Gründe für Schlafstörungen und der Sinn von Schlafstörungen


Die Tiefenpsychologie hat sich sehr ausführlich mit Schlafstörungen beschäftigt.
Sigmund Freud hat die These entwickelt, dass der Organismus zur "Spannungslosigkeit" tendiert; dieser Zustand wird allerdings durch Triebbedürfnisse und in weiterer Folge von Schlafstörungen gestört. Nach Freud ist der Schlaf am besten gewährleistet, wenn kein Triebbedürfnis mehr vorhanden ist.

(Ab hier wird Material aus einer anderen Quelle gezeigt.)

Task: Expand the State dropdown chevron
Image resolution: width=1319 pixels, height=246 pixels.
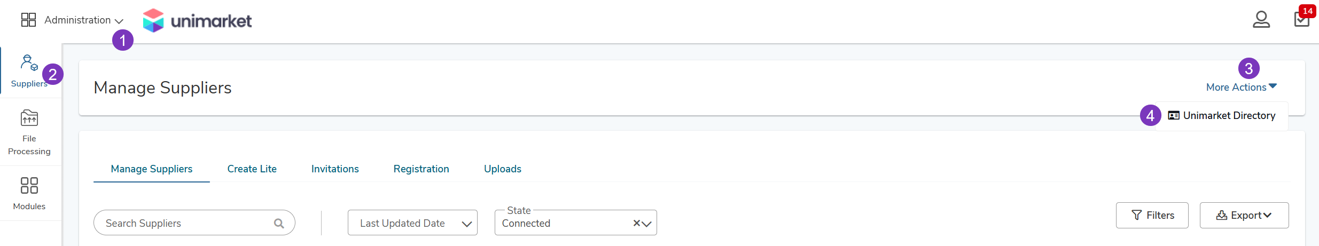Action: (647, 224)
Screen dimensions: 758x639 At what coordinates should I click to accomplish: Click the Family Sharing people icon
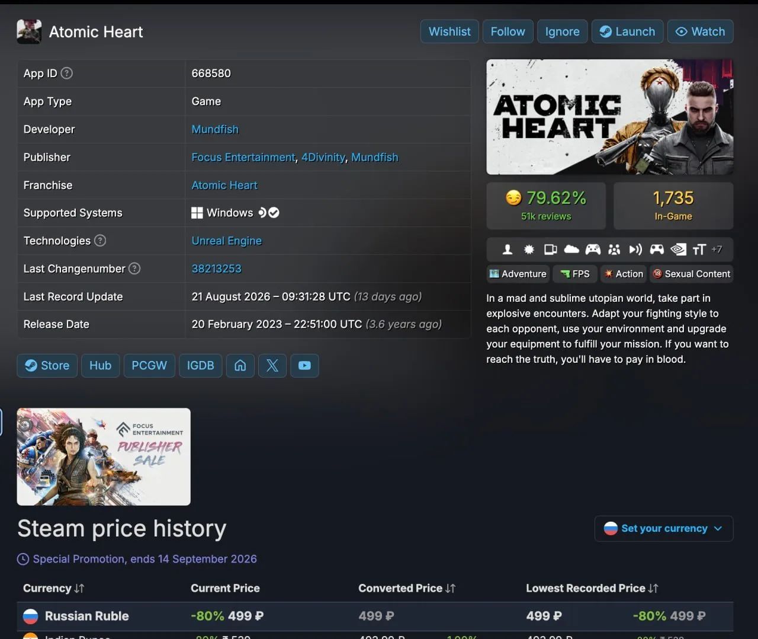pyautogui.click(x=614, y=250)
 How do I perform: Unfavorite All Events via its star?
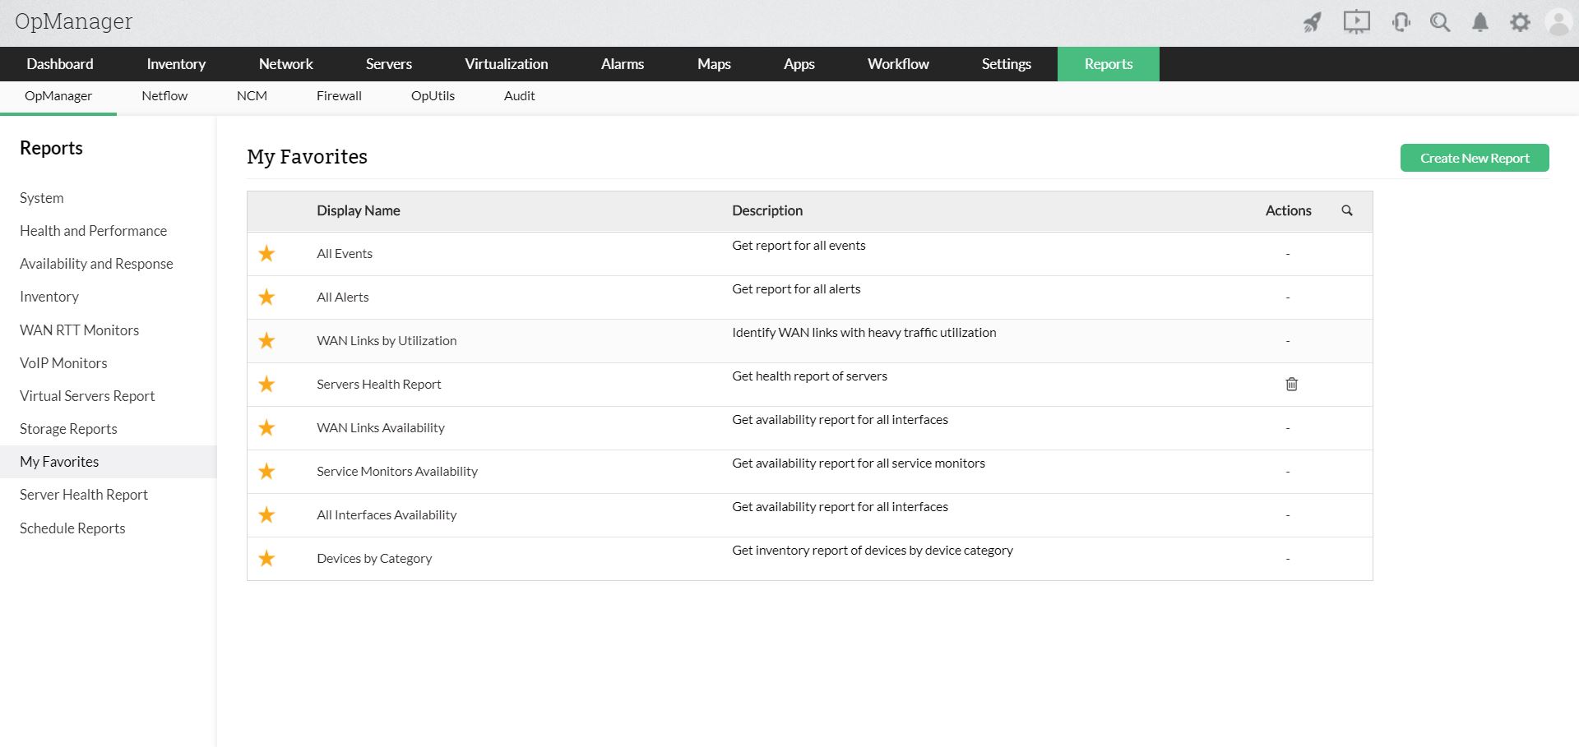click(266, 254)
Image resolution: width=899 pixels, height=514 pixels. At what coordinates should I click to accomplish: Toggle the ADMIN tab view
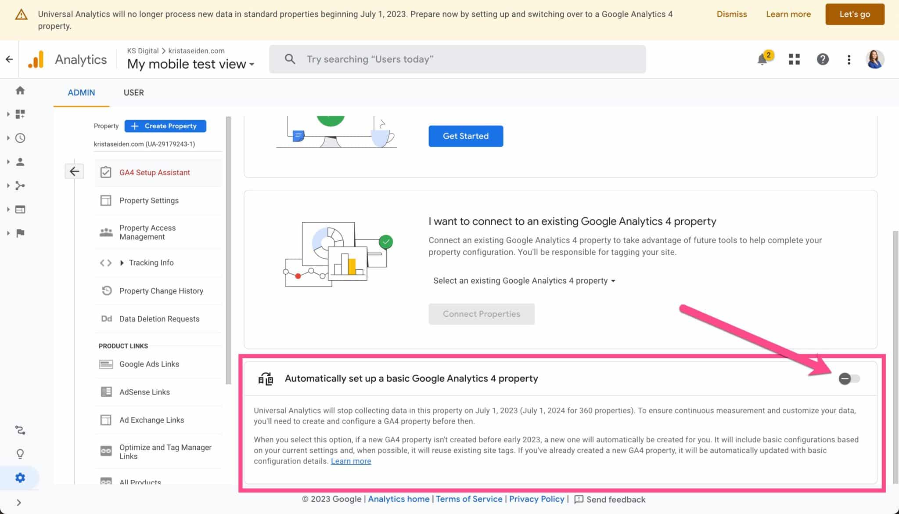click(81, 93)
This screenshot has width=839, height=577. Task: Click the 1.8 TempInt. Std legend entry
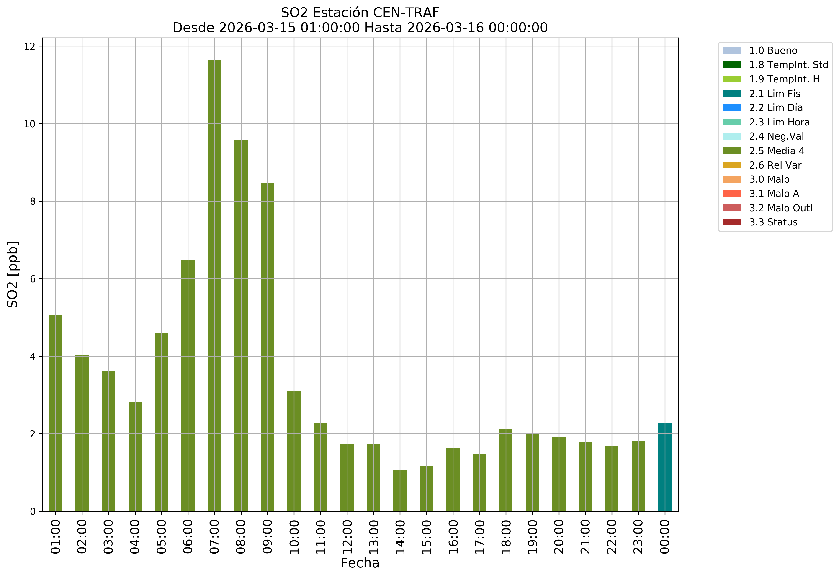[788, 65]
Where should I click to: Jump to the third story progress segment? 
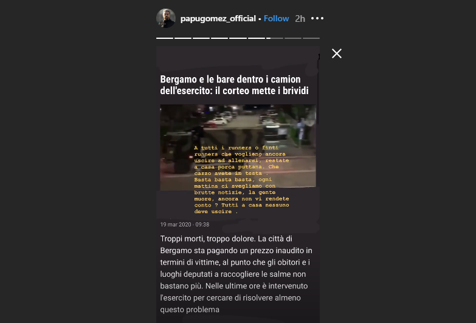coord(201,38)
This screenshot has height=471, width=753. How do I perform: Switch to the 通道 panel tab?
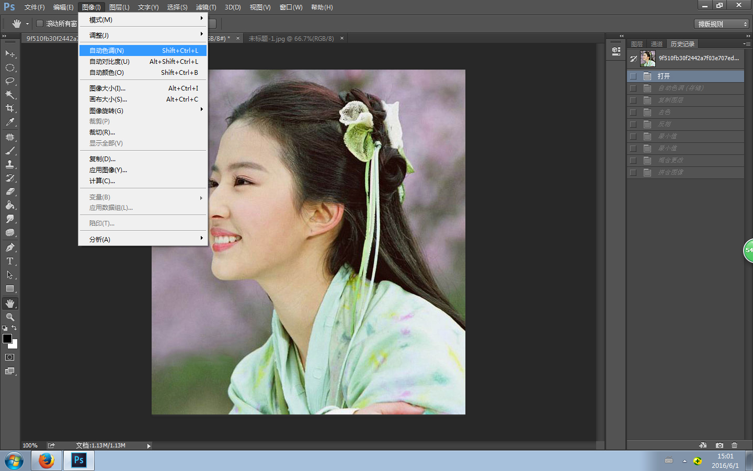pyautogui.click(x=656, y=44)

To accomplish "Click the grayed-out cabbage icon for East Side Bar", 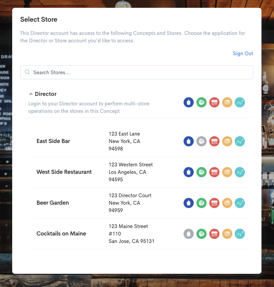I will pyautogui.click(x=202, y=141).
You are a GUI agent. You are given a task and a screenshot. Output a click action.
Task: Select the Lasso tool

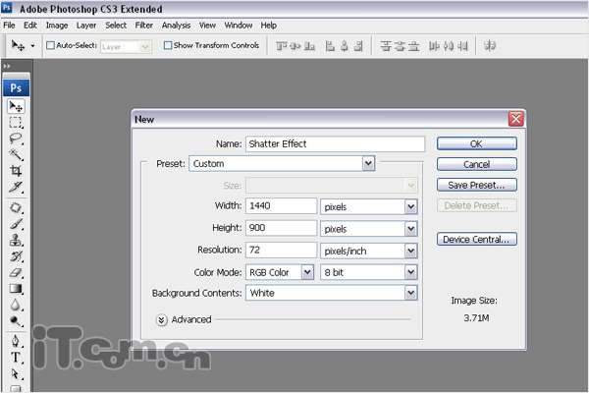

In diesem Sinne können Schlafstörungen als Hinweis auf unerledigte Bedürfnisse gedeutet werden. Erst die Triebabfuhr würde das Einschlafen ermöglichen.
Gerade bei Schlafstörungen muss die Frage gestellt werden, was das für einen Sinn hat, was der Patient mit ihr erreicht. Wer Schlafstörungen hat, ist am nächsten Tag auf jeden Fall müde, das Bewusstsein ist getrübt. Damit kann er bestimmten Aufgaben und Herausforderungen des Lebens ausweichen, sich aus der Verantwortung schleichen. Ist jemand hingegen trotz der Schlafstörungen in der Lage, die Aufgaben zu lösen, kann er sich entsprechend loben lassen.
Es ist daher unter Umständen hilfreich, den positiven Schatten der Schlaflosigkeit bzw. der Schlafstörungen zu ergründen, sich diese Zusammenhänge bewusst zu machen und therapeutisch zu nutzen.